Y por esto buscaba yo en mi corazón una enseñanza nueva que pudiera aprisionarlos. Después, comprendiendo que esto no se logra con sabiduría o razones, ya que se trata de crear un rostro como el escultor impone a la piedra el peso de su arbitrariedad, supliqué a Dios que me iluminara.

Y toda la noche velé a mis hombres entre la lluvia de arena que subía y corría de través sobre las dunas para desencanillarlas y reformarlas un poco más lejos. En esta noche sin edad, en la que la luna aparecía y desaparecía en la humareda rosácea que arrastraban los vientos. Y escuchaba a los centinelas llamarse aún unos a otros en las tres cimas del campamento triangular; pero sus voces eran sólo largos gritos sin creencia, patéticos al encontrarse vacíos.

Y decía a Dios:

—Nada hay para acogerlos… Su viejo lenguaje se ha gastado. Los prisioneros de mi padre eran descreídos, pero flanqueados por un imperio poderoso. Mi padre les había enviado un cantor de quien respondía ese imperio. Por eso en una sola noche, por la omnipotencia de su verbo, los convirtió. Pero esa fuerza no era suya, sino del imperio.
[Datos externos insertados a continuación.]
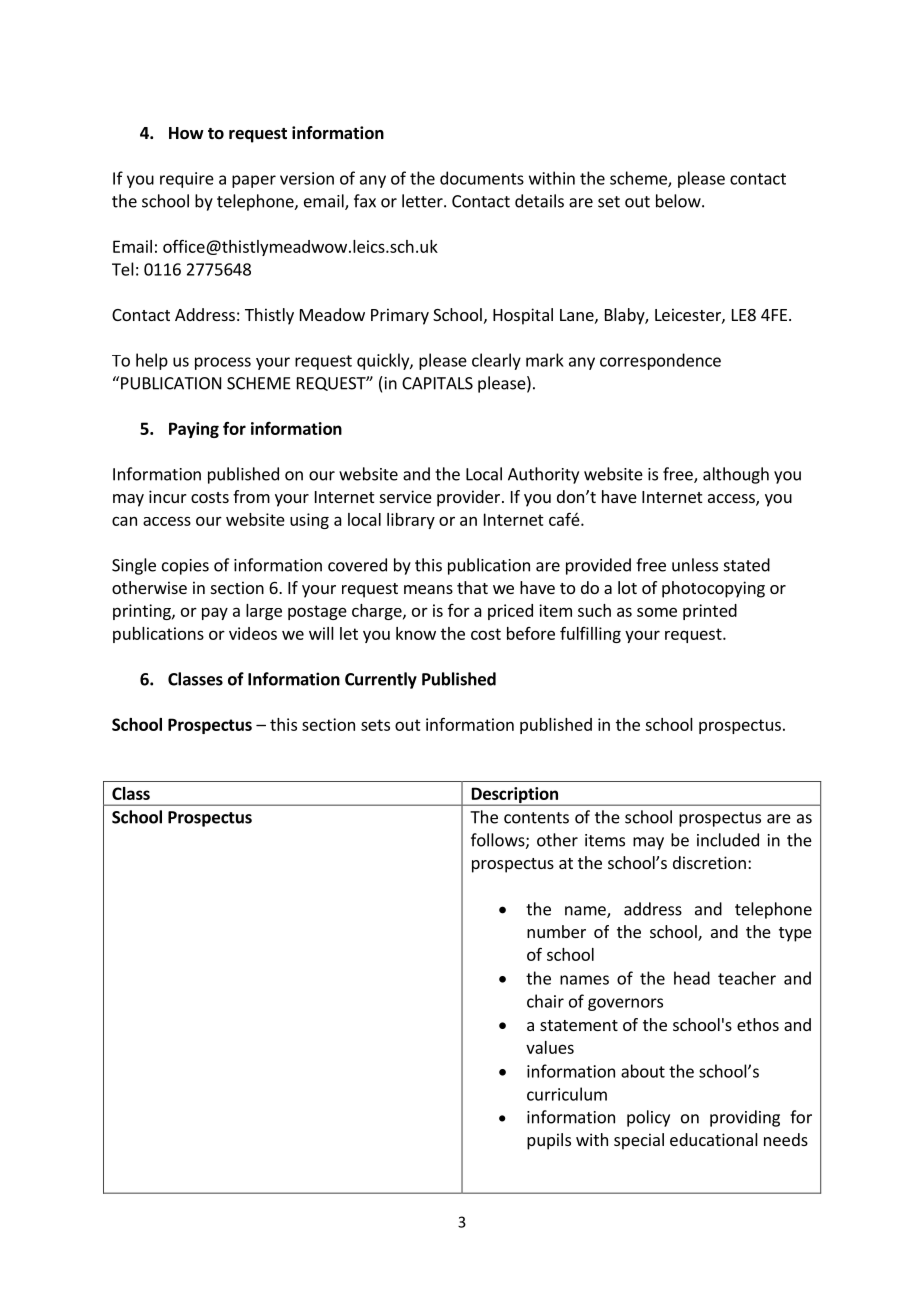  I want to click on pupils, so click(549, 1141).
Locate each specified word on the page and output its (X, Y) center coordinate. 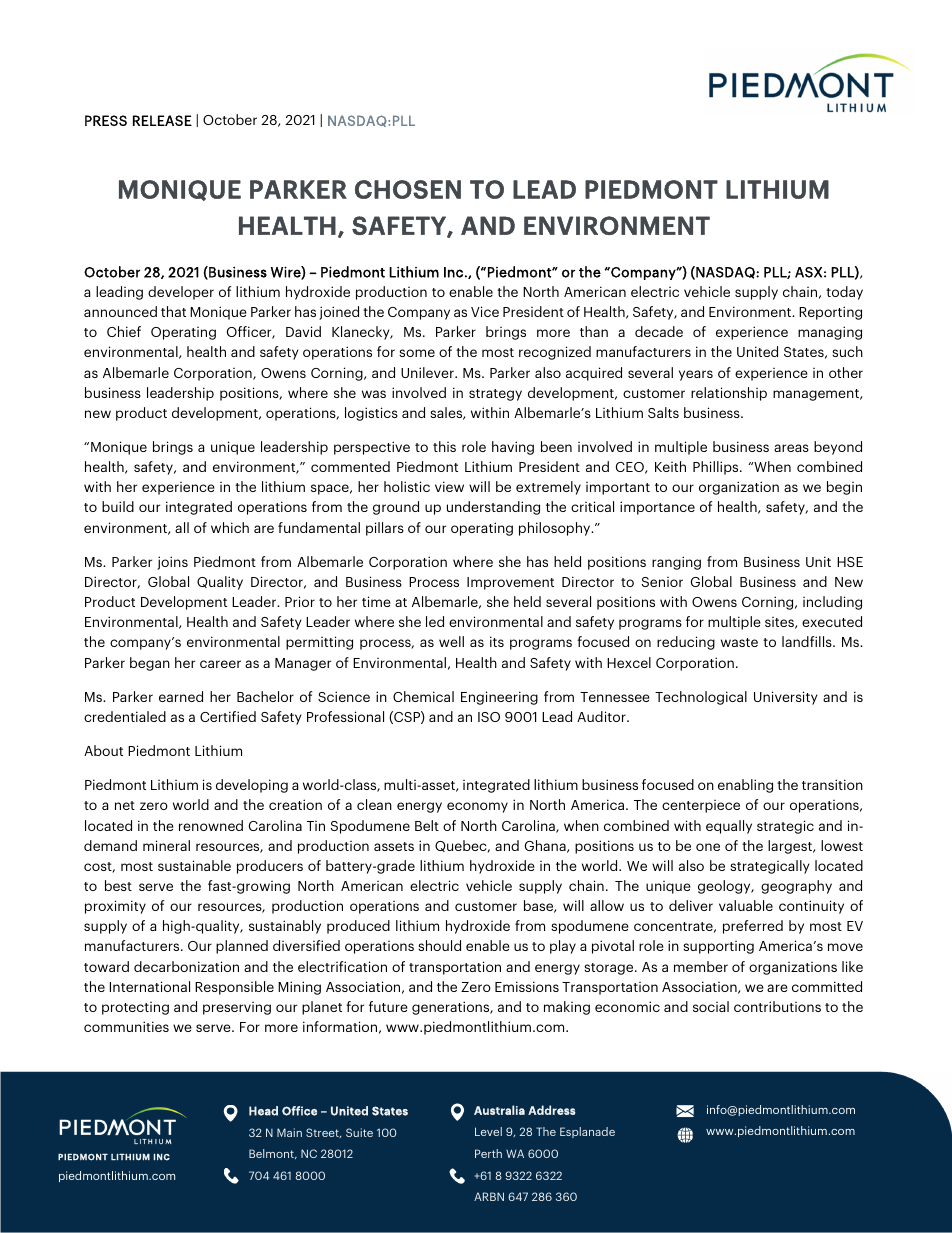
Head (263, 1111)
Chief (124, 331)
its (497, 641)
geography (796, 887)
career (220, 664)
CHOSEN (408, 189)
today (844, 293)
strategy (495, 395)
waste (739, 642)
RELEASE (162, 120)
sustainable (194, 865)
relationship (729, 394)
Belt (427, 825)
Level (488, 1131)
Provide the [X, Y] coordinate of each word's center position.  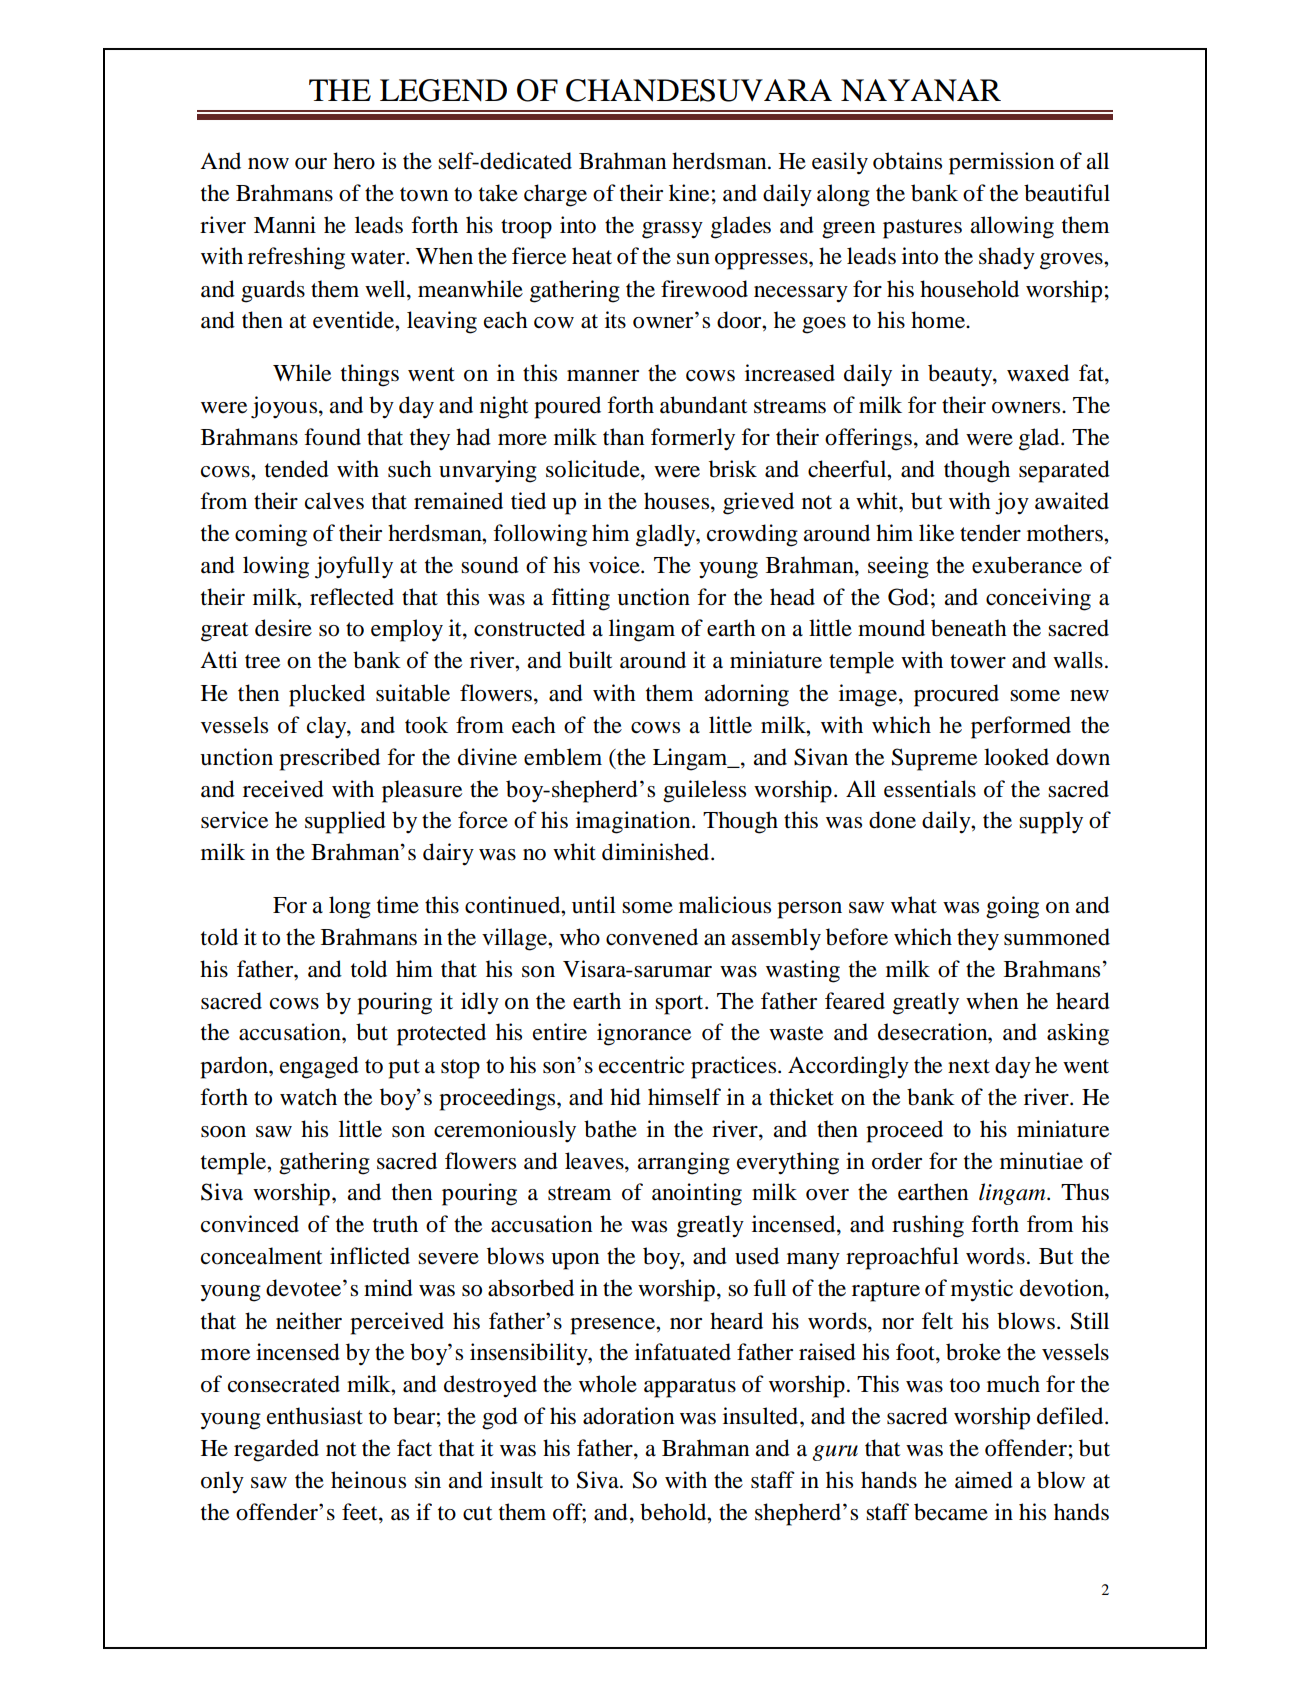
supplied [345, 822]
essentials [930, 789]
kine [689, 193]
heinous [368, 1480]
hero [354, 161]
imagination [634, 822]
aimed [984, 1480]
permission [1001, 163]
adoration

”Pero carezco de cantor y no tengo una verdad y no poseo un manto para hacerme pastor. Entonces, ¿es inevitable que se maten entre sí y comiencen a podrir la noche con esos golpes de cuchillo que golpean en el vientre y son inútiles como la lepra? ¿Bajo qué nombre los reuniría?

Y aquí y allá aparecían falsos profetas que reunían a algunos. Y los fieles, si bien raros, se hallaban dispuestos y animados a morir por sus creencias. Pero sus creencias no valían nada para los demás. Y todas las creencias se oponían entre sí. Y se construían pequeñas iglesias de la misma manera como se odiaban; porque tenían la costumbre de dividir todo en error y en verdad. Y lo que no es verdad es error y lo que no es error es verdad. Pero yo, que sé bien que el error no es lo contrario de la verdad, sino otro arreglo, otro templo construido con las mismas piedras, ni más verdadero ni más falso, sino otro, descubriéndolos dispuestos a morir por verdades ilusorias, sangraba en mi corazón. Y decía a Dios:

—¿No puedes enseñarme una verdad que domine sus verdades particulares y las acoja en su seno? Porque si de esas hierbas que se entredevoran hago un árbol que anime un alma única, entonces esta rama se agrandará con la prosperidad de la otra rama, y todo el árbol será colaboración maravillosa y expansión en el sol. ¿Tendré el corazón estrecho para contenerlos?

Ocurría también que se ridiculizaba a los virtuosos y triunfaban los mercaderes. Se vendía. Se alquilaba a las vírgenes. Se pillaban las provisiones de cebada que habían reservado con vistas a las hambres. Se asesinaba. Pero no era yo tan cándido como para creer que el fin del imperio se debía a esta decadencia de la virtud, pues sabía bien que esta caída de la virtud se debía al fin del imperio.

—Señor -decía-, dame esa imagen en la que se transmutarán en sus corazones. Y todos, a través de cada uno, crecerán en poder. Y la virtud será signo de lo que son.

14

En el silencio de mi amor hice ejecutar a gran número de ellos. Pero cada muerte alimentaba la lava subterránea de la rebelión. Pues se acepta la evidencia. Pero no la había. No se comprendía bien en nombre de qué verdad clara habían vuelto a morir. Fue entonces cuando recibí de la sabiduría de Dios enseñanzas sobre el poder.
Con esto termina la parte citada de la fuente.